Oh, the holidays can be so trying, so exhausting and if you have a loved one who has died, they are so much more so. For many of us, this is a time of celebration, rejoicing, and connecting with family and friends, regardless of your religious beliefs.
Whether you are celebrating Christmas, Hanukkah, Ramadan, Bodhi Day, Shabe-Yalda, Long Night, Yule, or any number of Solstice celebrations, the month of December can be very hectic. As you prepare for the festivities and rituals, you may find that your loved one's absence seems more profound. It is as if you are dragging an emptiness with you.
I remember surviving that first thanksgiving, only to be slapped with the fact that one of my favorite times of the year was fast approaching. How was I ever going to do this? I knew I wanted to put up the decorations, send out the greeting cards, and give presents, I just didn't know if I would have the energy. It seems that those first few days into the Advent season, just caused me anxiety and stress.
I wondered how putting up the Christmas tree would effect me. How would I sign the Christmas and greeting cards? What would I do with Rachel's stocking? All these thoughts just plagued me in those first few days. Just like today, as I wondered what to discuss, I felt I was in a state of flux. I could feel the sadness, I feel today, knowing that yet again Rachel will not be physically with us to celebrate the holidays.

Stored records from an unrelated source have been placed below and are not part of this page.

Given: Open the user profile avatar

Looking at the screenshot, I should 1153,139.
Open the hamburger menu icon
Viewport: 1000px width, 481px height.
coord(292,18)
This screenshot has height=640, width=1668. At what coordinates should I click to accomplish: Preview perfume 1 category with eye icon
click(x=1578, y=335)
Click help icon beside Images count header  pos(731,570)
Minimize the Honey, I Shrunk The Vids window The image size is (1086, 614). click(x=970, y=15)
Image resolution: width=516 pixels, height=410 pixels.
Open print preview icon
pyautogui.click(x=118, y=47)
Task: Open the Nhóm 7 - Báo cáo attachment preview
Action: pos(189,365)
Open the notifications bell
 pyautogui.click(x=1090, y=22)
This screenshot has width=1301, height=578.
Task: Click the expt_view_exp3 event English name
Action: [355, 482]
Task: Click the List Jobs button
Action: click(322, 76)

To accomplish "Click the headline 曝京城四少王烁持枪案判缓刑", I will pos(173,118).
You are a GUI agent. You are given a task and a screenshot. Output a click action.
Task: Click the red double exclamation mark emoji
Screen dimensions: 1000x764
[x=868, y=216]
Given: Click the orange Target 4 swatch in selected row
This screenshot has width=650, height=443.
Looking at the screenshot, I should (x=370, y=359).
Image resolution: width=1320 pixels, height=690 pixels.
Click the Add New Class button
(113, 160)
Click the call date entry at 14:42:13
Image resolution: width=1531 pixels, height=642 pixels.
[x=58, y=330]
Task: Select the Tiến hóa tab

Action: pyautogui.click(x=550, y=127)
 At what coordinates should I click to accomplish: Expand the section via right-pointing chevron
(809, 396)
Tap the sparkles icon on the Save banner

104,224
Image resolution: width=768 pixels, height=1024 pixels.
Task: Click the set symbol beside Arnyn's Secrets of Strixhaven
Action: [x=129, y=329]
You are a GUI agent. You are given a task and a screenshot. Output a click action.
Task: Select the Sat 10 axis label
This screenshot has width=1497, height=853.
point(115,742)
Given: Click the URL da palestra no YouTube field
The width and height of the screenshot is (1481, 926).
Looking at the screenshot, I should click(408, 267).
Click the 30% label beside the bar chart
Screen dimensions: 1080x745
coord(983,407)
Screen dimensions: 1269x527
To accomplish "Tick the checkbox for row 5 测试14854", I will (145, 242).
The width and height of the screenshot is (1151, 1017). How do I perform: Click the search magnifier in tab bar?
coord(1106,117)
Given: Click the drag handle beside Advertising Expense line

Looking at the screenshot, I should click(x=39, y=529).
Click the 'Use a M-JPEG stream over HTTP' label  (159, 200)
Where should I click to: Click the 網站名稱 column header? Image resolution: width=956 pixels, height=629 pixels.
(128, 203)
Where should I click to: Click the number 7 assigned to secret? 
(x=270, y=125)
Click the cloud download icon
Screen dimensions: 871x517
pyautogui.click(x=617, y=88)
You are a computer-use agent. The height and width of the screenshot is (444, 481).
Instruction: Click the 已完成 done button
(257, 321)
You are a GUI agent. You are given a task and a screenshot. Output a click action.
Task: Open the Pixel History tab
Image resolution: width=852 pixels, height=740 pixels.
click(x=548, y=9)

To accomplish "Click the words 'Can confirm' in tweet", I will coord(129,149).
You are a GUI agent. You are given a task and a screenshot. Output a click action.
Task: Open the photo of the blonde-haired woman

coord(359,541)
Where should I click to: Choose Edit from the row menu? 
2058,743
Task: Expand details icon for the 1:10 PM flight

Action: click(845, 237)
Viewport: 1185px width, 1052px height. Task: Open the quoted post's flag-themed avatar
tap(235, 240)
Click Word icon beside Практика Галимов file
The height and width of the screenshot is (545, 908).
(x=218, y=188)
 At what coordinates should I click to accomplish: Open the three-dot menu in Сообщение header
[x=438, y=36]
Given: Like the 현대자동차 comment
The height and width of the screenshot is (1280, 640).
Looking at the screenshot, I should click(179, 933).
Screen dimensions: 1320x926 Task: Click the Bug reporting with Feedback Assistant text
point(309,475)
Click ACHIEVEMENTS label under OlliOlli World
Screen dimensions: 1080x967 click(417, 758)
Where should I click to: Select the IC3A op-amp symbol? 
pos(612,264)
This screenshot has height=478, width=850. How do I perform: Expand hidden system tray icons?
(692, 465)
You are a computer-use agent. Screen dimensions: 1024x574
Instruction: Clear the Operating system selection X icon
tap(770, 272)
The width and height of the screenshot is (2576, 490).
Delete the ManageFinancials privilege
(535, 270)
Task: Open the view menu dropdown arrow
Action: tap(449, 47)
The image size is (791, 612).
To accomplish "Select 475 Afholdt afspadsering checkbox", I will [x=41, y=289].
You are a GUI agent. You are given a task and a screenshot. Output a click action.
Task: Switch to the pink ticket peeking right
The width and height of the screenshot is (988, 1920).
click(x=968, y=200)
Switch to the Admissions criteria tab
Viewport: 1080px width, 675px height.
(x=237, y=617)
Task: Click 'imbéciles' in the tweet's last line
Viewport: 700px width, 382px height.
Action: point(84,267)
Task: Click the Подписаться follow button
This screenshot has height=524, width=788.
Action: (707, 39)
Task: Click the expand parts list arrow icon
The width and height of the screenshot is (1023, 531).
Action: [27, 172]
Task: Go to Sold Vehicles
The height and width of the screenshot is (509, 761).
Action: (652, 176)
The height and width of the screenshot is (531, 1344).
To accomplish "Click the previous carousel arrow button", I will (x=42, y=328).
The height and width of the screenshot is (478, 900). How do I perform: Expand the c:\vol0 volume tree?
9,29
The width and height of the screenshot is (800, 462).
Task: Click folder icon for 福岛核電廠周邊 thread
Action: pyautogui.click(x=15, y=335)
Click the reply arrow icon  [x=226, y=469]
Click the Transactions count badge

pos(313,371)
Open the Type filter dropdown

Of course, that first Christmas season was very difficult, but the funny thing was that the second year was so much harder for me. I guess I was still numb during those first holidays, she had died in September, so it was still early for me, I was still very much in a state of shock, of sorts. The second year there were no buffers, no shock, it was reality. This was no longer a dream, Rachel was really gone, and there was no way around this fact. But yet I managed to survive the holidays, yet again, and have done so ever since.
One of the things that helped me in those first few days into the season, was my journaling. The simple act of writing what I was feeling, helped me unburden some of the things I could not voice. It freed my mind, giving me a place where I could release my thoughts, feelings and emotions without criticism or concern of having my words seem hurtful to others or having them pass judgement. It was great.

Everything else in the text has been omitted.